46 It is, I must confess, always a matter of great surprise to me that so many unstamped documents are now attempted to be tendered in proceedings involving property rights in this Court. Although s 304 of the Duties Act 1997 is in slightly different terms to its predecessor, it still makes it clear that an instrument is not available for use in law or equity for any purpose unless it is duly stamped. The mere giving of an undertaking allows the document to be tendered in evidence, but it still does not make it available for use in law or equity. That phrase was the subject of an exegesis by Isaacs J, giving the judgment of the High Court in Dent v Moore (1919) 26 CLR 316 at 324, where his Honour says that until the instrument is duly stamped:
"The instrument (except in criminal proceedings) is not 'available' and not 'effectual' - that is, it has no effect - for any purpose whatsoever at law or in equity: in other words, it cannot be considered as an instrument giving title, or as one which could be made the means of compelling anyone to give title. It is in the eyes of the law a nullity, except for criminal proceedings and, of course, for the purpose of being stamped."
47 6. These conclusions mean that the plaintiffs should succeed in having the caveats extended.
48 There is currently in place an order that the caveats be extended until further order. However, three things need to be done, namely (1) to consider whether an undertaking as to damages should be required; (2) to provide for the costs of this part of the case; and (3) to provide for its ongoing management.
49 As to (1), my provisional view is that this is a case where an undertaking as to damages is required in order to keep the status quo pending the hearing. Such undertakings are not always required by the Court in caveat cases, but it seems to me the present is one where such should be given. However, as no notice of this requirement was given, nor was the matter ventilated at the oral hearing, I should deal with it on the next mention date.

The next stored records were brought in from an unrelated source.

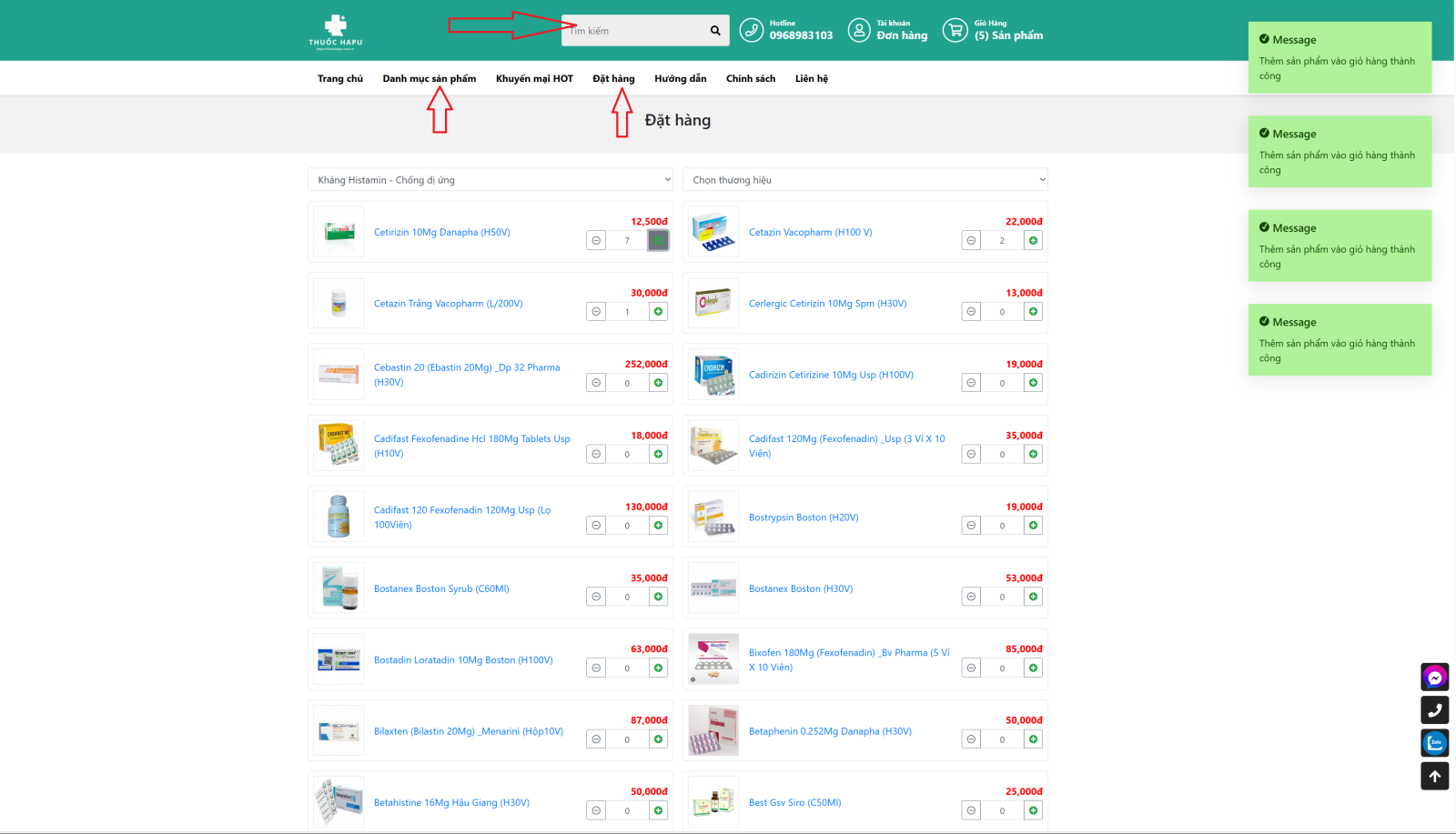The width and height of the screenshot is (1456, 834).
Task: Click Cadifast 120 Fexofenadin bottle thumbnail
Action: click(339, 517)
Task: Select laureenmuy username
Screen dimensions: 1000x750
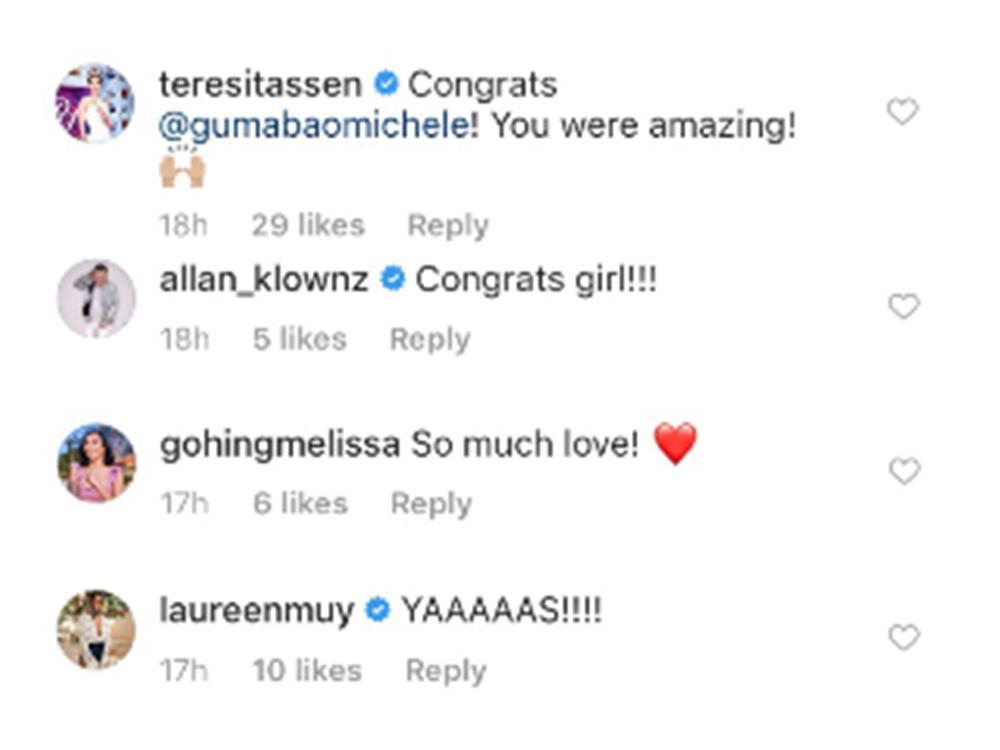Action: (x=256, y=610)
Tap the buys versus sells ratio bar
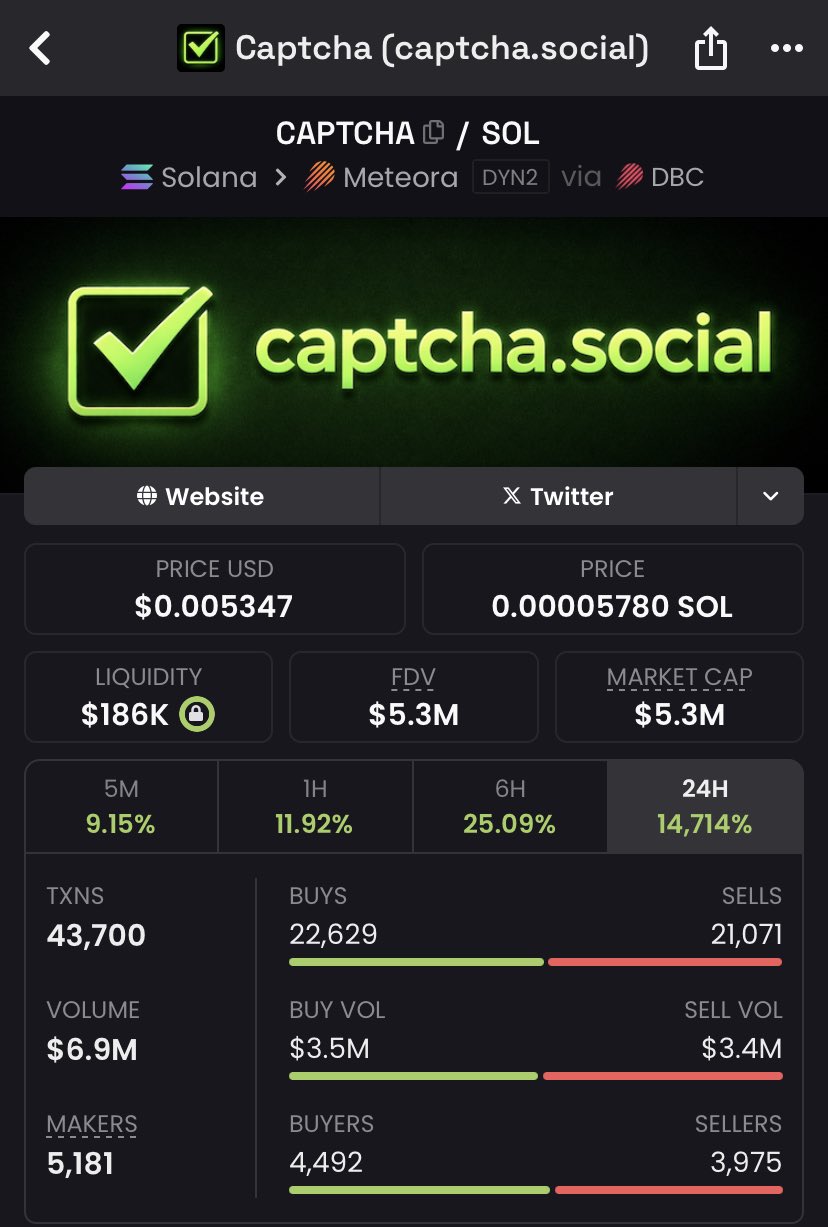 [535, 962]
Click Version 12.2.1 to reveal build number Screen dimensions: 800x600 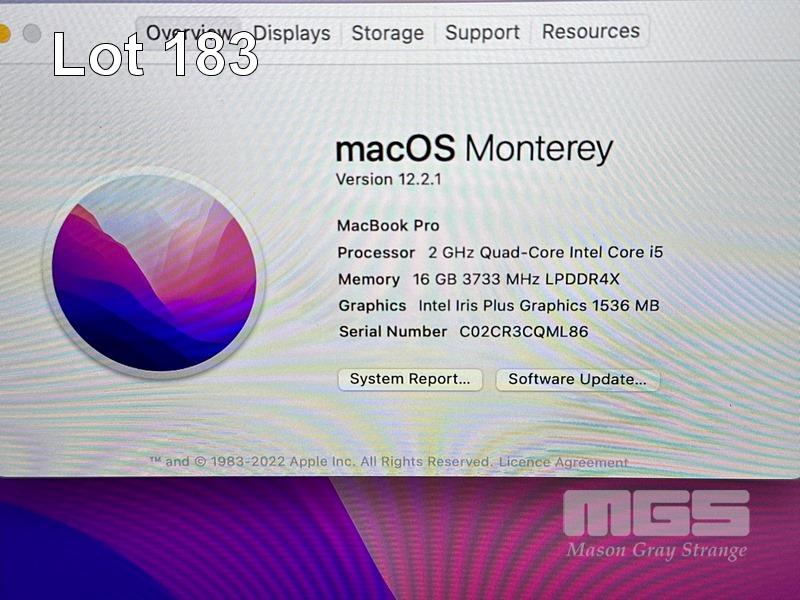click(389, 179)
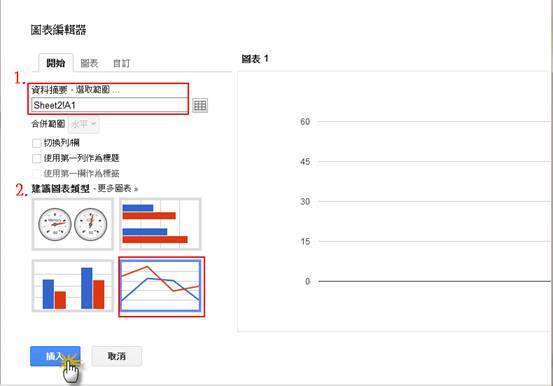Select the gauge chart type thumbnail
This screenshot has width=553, height=386.
click(x=73, y=224)
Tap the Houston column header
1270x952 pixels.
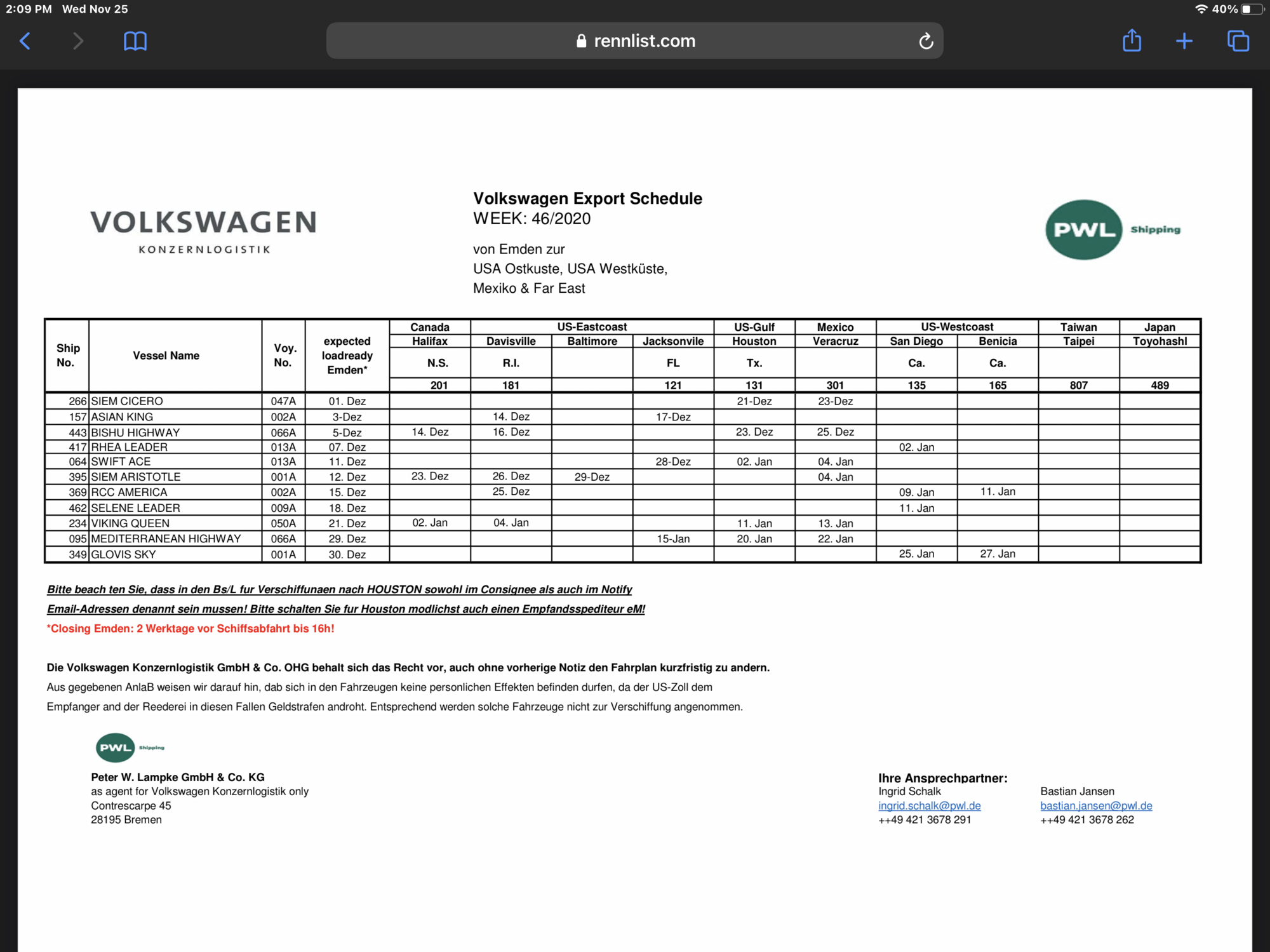[754, 341]
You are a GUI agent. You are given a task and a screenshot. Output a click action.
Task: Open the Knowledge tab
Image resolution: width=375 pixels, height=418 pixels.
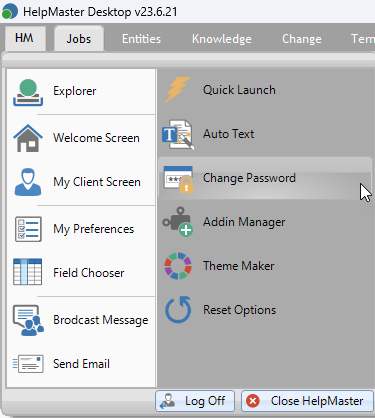[222, 39]
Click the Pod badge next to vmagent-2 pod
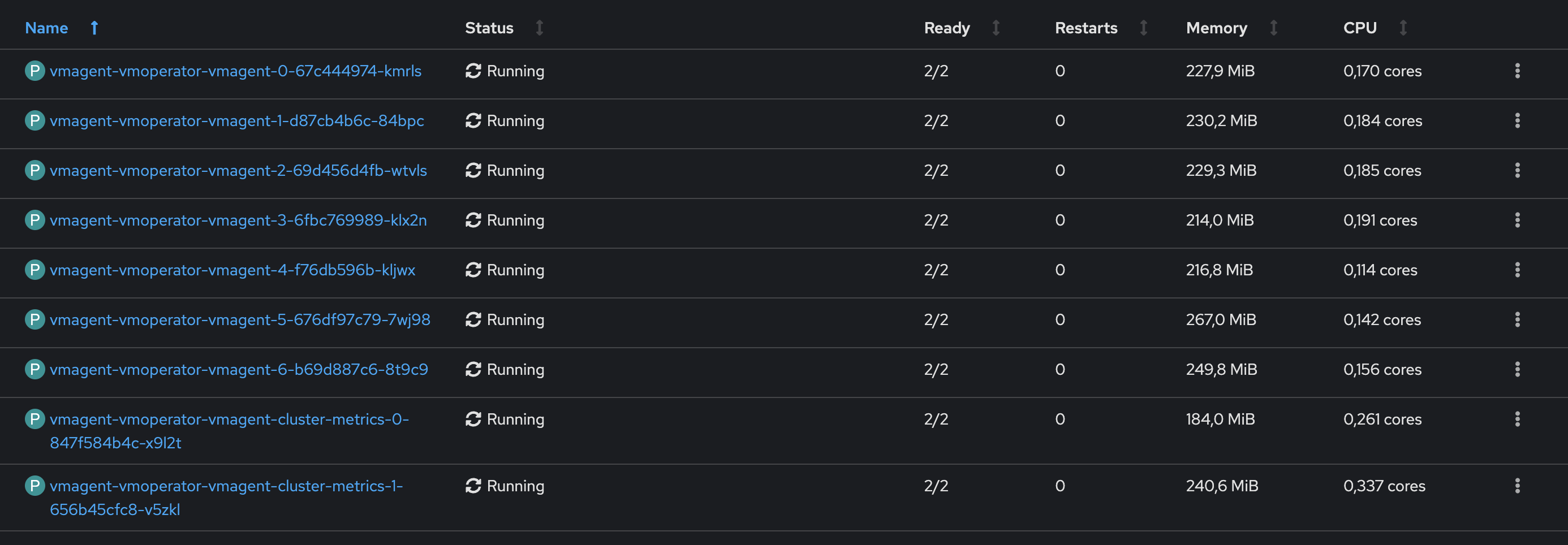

50 (2) My provisional view is that the costs of this episode should be costs in the cause as it is like a situation where the plaintiff succeeds in obtaining an interlocutory injunction to keep the status quo pending the trial.
51 (3) The matter might perhaps be a fit one for the expedition list. If not, then it should be put in the Registrar's list at a convenient time to make sure that it is progressed with due diligence.
52 In order to consider finally the matters (1), (2) and (3) listed above, I will have the matter listed before me at 9.30 am on Tuesday 1 October 2002 with the provision that should this date be inconvenient to counsel, provided my Asociate is given due notice, some other Tuesday or Thursday morning can be substituted.